Though Satoransky posted career-high counting stats across the board in his first season as an NBA starter, his inaugural campaign with the Bulls didn’t live up to his or the team’s expectations after his signing was widely lauded in the 2019 offseason. The highs were high, but they were too few and far between by season's end. White usurped him in the starting lineup in the Bulls' final game before the hiatus, via a combination of the rookie’s torrid play and Satoransky’s uneven production. In line with his character, Satoransky handled the demotion with grace.

The quickest way for Sato to right the ship is to bounce back in the shooting department. A huge part of his sell as a free agent signing was his ability to complement Zach LaVine in the starting backcourt as a facilitator and off-ball scoring threat. The former panned out at times, the latter not as much. Satoransky entered 2019-20 a 44.5% catch-and-shoot 3-point shooter (1.5 attempts per game) in his past two seasons. In 2019-20: 32.9% on 2.6 attempts per, and he made just 26.8% of all of his long-range looks from December on. 

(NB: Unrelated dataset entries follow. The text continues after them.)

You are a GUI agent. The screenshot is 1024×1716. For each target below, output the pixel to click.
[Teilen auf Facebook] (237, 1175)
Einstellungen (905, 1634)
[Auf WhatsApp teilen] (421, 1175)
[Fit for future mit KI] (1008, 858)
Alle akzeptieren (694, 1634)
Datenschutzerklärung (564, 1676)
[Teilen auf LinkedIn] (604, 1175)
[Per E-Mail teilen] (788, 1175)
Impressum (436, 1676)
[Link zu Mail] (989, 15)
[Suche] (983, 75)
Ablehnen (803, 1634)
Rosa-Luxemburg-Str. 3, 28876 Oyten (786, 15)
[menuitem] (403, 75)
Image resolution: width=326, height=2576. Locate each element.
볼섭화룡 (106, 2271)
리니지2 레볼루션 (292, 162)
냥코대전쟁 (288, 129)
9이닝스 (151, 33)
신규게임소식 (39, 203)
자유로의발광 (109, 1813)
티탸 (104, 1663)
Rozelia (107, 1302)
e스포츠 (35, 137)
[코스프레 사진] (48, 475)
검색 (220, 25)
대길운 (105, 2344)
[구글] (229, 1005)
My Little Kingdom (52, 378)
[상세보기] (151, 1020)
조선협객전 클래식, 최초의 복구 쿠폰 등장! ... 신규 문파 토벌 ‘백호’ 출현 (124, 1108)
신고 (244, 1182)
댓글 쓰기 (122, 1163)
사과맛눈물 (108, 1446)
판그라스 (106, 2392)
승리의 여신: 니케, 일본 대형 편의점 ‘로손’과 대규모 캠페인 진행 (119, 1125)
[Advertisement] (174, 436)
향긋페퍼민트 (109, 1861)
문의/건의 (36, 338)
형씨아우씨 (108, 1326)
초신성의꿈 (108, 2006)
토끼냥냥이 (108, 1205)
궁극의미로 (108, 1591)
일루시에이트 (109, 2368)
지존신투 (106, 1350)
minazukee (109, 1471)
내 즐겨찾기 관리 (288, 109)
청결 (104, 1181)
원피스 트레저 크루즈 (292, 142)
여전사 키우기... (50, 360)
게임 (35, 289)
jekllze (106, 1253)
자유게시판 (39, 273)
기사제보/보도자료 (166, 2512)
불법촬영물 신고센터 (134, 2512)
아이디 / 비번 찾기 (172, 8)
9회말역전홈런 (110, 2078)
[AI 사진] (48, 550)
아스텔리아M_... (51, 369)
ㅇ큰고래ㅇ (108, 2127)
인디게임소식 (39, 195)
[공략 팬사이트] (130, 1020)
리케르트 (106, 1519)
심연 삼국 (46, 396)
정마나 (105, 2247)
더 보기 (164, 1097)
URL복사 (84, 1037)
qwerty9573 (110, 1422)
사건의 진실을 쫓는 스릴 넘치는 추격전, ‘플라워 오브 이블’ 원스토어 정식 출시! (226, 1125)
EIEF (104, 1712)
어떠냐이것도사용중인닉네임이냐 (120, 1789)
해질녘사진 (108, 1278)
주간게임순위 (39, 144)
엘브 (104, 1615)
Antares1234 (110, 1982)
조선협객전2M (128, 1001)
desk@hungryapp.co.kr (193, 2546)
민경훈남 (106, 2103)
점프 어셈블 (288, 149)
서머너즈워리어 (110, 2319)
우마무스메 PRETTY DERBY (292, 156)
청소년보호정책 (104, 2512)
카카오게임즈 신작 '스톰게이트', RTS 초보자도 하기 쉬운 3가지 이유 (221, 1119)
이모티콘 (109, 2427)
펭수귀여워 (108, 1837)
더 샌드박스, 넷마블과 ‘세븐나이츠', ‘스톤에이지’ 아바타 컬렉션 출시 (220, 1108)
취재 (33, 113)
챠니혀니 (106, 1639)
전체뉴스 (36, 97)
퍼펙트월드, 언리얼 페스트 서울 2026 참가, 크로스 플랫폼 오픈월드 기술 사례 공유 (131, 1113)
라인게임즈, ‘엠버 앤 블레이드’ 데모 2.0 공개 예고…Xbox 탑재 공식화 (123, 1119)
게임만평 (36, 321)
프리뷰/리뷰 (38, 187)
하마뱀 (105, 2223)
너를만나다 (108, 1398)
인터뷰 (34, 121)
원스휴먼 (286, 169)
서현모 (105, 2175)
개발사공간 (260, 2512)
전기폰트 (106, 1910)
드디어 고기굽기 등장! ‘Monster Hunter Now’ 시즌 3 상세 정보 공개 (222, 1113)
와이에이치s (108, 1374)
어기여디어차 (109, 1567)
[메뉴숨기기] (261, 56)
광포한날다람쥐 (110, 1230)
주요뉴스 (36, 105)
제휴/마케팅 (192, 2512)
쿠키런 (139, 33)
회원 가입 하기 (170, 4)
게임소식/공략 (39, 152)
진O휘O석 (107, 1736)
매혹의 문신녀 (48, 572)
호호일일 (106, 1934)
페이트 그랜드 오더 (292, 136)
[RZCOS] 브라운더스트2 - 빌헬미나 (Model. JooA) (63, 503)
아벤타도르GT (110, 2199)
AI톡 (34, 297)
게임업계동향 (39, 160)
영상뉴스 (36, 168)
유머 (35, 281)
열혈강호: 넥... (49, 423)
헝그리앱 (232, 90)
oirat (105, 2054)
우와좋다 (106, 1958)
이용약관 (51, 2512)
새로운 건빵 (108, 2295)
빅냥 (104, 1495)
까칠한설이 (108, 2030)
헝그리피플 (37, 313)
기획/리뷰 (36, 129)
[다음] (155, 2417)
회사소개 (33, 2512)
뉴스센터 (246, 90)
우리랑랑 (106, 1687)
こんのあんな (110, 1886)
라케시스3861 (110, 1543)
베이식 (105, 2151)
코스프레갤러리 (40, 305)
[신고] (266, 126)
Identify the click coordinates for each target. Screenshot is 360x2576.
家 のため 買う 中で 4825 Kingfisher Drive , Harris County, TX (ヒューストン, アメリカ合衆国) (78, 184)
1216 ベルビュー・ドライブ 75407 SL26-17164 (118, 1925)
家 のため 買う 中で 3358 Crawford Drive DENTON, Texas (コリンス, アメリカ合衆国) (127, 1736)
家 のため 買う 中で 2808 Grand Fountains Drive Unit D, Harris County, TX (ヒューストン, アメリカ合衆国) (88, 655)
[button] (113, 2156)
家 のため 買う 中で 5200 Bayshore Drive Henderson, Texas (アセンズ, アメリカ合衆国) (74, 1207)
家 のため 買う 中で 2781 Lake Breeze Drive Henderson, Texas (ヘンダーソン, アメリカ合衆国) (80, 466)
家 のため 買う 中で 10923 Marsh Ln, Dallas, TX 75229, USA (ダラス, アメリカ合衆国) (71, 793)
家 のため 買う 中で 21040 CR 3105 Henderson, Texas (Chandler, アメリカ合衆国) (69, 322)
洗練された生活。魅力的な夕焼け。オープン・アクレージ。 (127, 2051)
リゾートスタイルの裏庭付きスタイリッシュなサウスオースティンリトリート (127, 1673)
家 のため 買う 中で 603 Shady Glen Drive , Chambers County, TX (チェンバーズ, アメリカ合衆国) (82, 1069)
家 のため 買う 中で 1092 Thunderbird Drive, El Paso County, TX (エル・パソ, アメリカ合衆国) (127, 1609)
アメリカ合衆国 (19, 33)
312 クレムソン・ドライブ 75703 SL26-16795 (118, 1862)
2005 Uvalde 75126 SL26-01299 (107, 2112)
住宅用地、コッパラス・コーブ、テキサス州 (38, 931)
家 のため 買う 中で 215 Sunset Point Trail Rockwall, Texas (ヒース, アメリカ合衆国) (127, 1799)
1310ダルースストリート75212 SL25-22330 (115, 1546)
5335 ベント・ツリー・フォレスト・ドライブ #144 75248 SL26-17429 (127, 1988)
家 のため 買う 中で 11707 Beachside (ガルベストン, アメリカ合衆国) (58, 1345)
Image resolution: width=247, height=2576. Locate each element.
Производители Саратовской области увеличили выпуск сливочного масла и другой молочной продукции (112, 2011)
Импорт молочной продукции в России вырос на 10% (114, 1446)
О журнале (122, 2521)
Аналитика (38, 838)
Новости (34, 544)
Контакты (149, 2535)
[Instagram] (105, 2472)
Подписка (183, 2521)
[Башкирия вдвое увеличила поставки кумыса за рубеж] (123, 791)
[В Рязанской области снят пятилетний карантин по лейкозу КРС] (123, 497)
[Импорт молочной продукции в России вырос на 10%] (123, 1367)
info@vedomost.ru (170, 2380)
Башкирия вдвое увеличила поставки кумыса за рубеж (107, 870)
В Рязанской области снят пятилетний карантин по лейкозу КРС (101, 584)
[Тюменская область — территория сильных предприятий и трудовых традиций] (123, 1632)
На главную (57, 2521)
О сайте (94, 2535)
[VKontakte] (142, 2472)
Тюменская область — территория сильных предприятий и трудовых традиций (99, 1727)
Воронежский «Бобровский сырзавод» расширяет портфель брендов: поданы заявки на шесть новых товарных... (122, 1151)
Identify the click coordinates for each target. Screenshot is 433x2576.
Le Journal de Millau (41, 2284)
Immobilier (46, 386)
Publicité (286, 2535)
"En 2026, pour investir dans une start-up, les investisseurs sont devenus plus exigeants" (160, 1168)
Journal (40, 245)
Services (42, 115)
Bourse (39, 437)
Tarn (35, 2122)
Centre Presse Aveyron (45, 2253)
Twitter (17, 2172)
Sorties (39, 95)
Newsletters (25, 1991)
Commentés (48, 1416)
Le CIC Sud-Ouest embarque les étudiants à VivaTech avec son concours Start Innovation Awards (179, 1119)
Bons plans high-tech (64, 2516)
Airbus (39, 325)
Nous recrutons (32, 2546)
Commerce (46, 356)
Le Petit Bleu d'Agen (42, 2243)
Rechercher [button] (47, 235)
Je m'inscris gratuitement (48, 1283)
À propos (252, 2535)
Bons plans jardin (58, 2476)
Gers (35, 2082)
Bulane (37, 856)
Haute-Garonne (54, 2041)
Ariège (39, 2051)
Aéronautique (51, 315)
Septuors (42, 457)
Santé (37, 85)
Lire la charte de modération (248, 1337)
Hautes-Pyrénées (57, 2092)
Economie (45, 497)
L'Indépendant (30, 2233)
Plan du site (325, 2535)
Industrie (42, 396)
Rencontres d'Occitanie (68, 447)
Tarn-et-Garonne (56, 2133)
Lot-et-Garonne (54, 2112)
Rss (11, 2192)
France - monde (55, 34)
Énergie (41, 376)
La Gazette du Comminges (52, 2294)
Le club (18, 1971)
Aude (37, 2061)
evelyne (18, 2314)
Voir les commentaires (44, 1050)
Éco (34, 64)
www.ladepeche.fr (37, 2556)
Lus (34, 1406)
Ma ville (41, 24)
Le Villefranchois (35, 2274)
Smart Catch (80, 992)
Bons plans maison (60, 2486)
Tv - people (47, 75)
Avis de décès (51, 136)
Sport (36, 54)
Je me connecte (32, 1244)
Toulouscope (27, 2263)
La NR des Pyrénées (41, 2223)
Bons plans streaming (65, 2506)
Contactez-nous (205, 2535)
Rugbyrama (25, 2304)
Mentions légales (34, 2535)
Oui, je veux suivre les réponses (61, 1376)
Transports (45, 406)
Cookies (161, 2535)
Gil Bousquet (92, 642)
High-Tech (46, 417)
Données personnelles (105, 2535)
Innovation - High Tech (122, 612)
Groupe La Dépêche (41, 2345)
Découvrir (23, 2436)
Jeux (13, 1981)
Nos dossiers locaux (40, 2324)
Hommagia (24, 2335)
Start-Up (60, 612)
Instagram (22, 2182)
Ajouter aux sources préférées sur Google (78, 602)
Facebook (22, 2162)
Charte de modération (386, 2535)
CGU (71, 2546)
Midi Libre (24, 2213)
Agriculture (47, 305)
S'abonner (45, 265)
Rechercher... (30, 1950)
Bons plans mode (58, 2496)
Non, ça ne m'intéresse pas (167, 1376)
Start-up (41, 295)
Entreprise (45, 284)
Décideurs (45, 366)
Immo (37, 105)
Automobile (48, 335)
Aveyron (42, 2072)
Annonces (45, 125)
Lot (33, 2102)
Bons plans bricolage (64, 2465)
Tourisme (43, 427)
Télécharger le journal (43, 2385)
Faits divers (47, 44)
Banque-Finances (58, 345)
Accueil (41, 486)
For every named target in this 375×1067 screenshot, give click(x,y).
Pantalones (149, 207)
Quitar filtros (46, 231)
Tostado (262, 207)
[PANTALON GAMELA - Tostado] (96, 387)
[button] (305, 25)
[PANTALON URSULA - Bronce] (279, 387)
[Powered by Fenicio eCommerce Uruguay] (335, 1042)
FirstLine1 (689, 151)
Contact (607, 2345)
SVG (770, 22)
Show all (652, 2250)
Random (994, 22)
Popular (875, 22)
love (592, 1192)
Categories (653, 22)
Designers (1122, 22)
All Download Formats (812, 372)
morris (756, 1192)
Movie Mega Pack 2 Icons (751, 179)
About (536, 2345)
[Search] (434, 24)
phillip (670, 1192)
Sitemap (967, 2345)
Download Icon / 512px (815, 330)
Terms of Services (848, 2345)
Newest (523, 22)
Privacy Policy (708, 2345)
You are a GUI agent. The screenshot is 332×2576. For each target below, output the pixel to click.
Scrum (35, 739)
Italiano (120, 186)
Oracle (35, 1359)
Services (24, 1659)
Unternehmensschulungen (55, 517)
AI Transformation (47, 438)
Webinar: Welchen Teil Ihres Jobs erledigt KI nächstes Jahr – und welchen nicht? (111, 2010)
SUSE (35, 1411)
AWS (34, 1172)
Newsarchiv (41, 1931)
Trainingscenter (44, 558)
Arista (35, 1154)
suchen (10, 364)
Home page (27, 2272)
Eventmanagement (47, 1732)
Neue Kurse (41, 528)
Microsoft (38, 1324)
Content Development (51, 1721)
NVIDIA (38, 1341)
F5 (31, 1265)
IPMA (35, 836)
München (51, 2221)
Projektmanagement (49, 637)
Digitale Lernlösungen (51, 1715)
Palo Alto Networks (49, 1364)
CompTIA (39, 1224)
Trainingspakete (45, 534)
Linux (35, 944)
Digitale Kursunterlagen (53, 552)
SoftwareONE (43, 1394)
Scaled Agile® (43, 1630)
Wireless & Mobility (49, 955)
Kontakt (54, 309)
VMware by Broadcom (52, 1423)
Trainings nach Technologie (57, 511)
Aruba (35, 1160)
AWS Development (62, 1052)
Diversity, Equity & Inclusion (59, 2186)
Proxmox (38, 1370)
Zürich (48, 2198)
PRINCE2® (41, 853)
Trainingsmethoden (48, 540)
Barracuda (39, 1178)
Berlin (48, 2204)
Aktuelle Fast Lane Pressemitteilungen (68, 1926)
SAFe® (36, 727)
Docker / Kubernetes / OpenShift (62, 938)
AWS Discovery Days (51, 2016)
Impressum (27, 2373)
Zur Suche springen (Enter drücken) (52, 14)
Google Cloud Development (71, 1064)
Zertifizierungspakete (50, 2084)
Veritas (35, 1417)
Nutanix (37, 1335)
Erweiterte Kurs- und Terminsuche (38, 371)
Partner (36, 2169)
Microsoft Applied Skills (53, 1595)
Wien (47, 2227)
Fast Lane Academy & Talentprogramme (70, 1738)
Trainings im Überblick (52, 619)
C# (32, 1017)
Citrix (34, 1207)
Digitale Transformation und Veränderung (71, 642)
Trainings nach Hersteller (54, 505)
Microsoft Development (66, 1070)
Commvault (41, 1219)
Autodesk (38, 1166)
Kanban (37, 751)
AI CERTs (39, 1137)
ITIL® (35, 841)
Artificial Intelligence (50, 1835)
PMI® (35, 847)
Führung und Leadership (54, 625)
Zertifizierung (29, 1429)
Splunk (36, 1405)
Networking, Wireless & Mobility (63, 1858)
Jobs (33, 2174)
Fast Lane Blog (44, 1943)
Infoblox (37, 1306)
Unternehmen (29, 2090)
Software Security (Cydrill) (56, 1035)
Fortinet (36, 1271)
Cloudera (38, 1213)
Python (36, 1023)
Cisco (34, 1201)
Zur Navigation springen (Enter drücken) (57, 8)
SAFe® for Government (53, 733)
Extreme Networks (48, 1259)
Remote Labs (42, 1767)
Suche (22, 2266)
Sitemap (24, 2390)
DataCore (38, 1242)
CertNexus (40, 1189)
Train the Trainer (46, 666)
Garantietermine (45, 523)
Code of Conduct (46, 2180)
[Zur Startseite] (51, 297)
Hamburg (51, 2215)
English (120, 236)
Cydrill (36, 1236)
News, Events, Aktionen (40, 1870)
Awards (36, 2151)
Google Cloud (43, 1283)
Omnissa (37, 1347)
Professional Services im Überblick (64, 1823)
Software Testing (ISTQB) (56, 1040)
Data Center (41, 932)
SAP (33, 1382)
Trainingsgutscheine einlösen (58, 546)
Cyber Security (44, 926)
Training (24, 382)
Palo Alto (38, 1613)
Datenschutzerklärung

The good news: He’s reportedly working with renowned shooting coach Stefan Weissenböck this offseason, who Satoransky has credited with drastic improvements to his jumper in the past — chiefly, a leap from 24.3% to 46.3% from deep between his first and second NBA seasons. Him finding his footing there could unlock a lot for his game and the Bulls offense, even if he’s relegated to a reserve role moving forward.

Ceiling Projection

Satoransky would be an integral role player on most any team in the league. He’s not the Bulls’ point guard of the long- or short-term future — that slot is best reserved for White or their impending top-10 draftee. But as, say, a seventh man, he can be useful for a young team in need of a steady hand at the controls for spurts. And his $10 million salary for next season, plus a partial guarantee for 2021-22, isn’t overly-debilitating to the Bulls' books. We’ll call his ceiling a top-five reserve lead guard in the NBA, and a capable spot starter.

Whether he sticks in Chicago depends on the new front office regime's impression of his game, and draft fates.